In which our regular writers toss around subjects a little more volatile than usual.
[Editor’s note: The following email back-and-forth reproduced here didn’t really bring us to any hard-and-fast conclusions about transcendent experiences and how the Christian ought to process them. Perhaps we talked past each other a bit too much. Certainly, we all used the words “I think” far too often for any of us to hold our respective positions too dogmatically. All the same, it seems to me the exchange serves as a good example of how brothers in Christ tend to work things out in our heads by bouncing ideas off one another, as well as a plausible explanation for why their wives flee the room at such times.]
Bernie: I remember being struck by something I read some years ago.
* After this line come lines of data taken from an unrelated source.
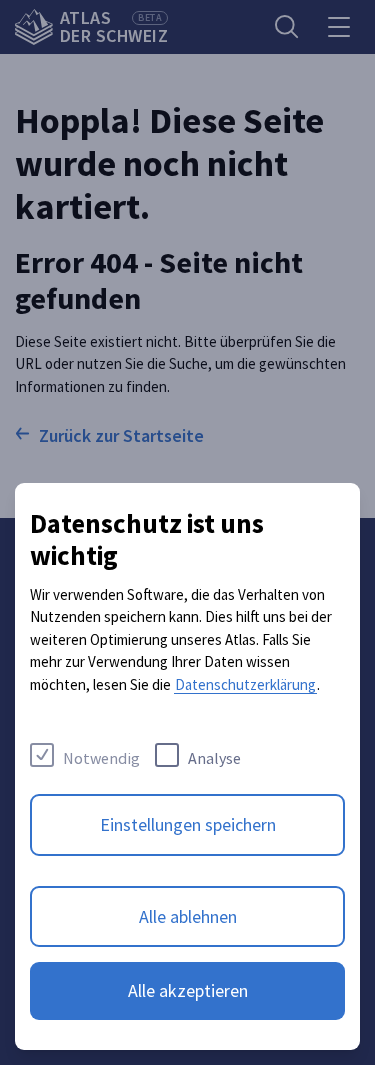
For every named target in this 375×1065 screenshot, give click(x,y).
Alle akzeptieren (188, 990)
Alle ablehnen (188, 916)
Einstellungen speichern (188, 824)
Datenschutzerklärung (245, 684)
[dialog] (187, 766)
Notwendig (101, 758)
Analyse (214, 758)
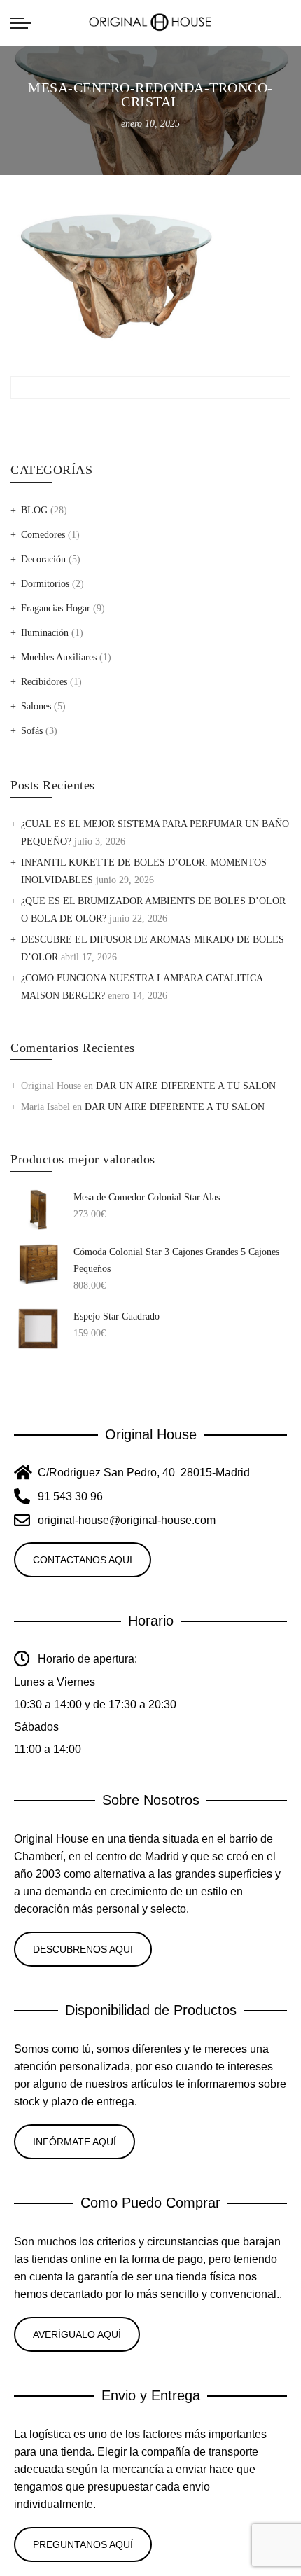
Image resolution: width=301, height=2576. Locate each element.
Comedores (43, 534)
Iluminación (45, 633)
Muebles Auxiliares (59, 657)
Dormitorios (45, 584)
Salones (36, 706)
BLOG (34, 510)
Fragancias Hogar (55, 608)
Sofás (32, 731)
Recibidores (44, 682)
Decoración (43, 559)
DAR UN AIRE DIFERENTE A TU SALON (186, 1086)
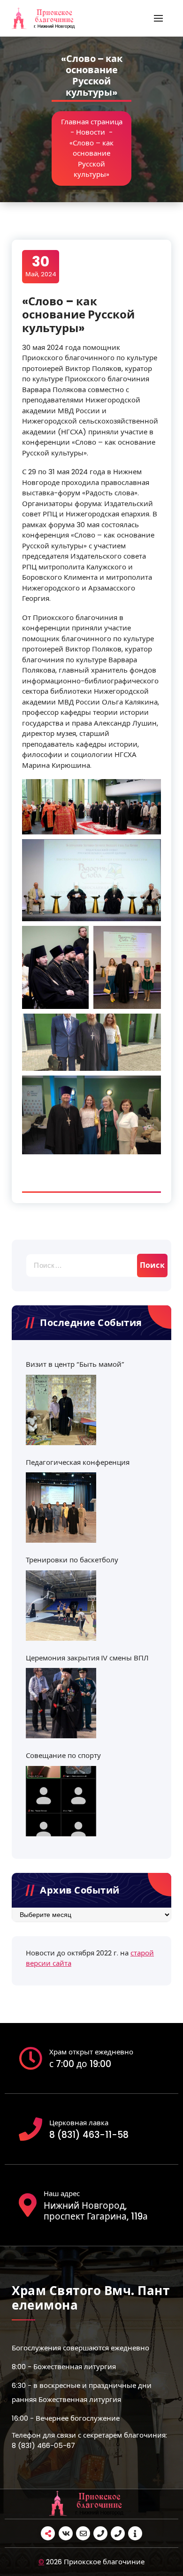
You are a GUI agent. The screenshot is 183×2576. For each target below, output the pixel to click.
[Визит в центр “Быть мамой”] (61, 1410)
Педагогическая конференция (78, 1462)
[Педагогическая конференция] (61, 1507)
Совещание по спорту (63, 1755)
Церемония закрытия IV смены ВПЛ (87, 1658)
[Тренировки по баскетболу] (61, 1605)
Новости (90, 132)
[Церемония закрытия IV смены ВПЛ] (61, 1703)
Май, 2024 (40, 266)
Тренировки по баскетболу (72, 1560)
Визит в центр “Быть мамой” (75, 1364)
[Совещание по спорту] (61, 1801)
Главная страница (91, 122)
I can’t find the original quote but my attempt at a paraphrase is this: “Music has a way of bypassing the intellect and speaking directly to the heart.”
More Than Words
That may not be exactly it, but the sense of that has haunted me for 30+ years at this point, largely because I knew the minute I heard it expressed that it was true, or at least that I had experienced something like that. What I listen to definitely ‘teaches’ me in ways that words on a page cannot. I think you can both identify.
Tom: I certainly can.
Bernie: Music is more — much more — to me than merely a collection of words. Somehow the combination of words and music communicates to me at an entirely different level than simple text. I “learn” from music even when I am not aware that it’s happening and I certainly do not make the same kind of rational choices to accept/reject what I’m hearing that I might make when I read or listen to a sermon or otherwise am exposed to an idea. Music cheats the filtering system. This can be a very beneficial thing or it can be a terrible influence. Again, perhaps that’s only me, but I think I’m writing to two people who share similar experiences.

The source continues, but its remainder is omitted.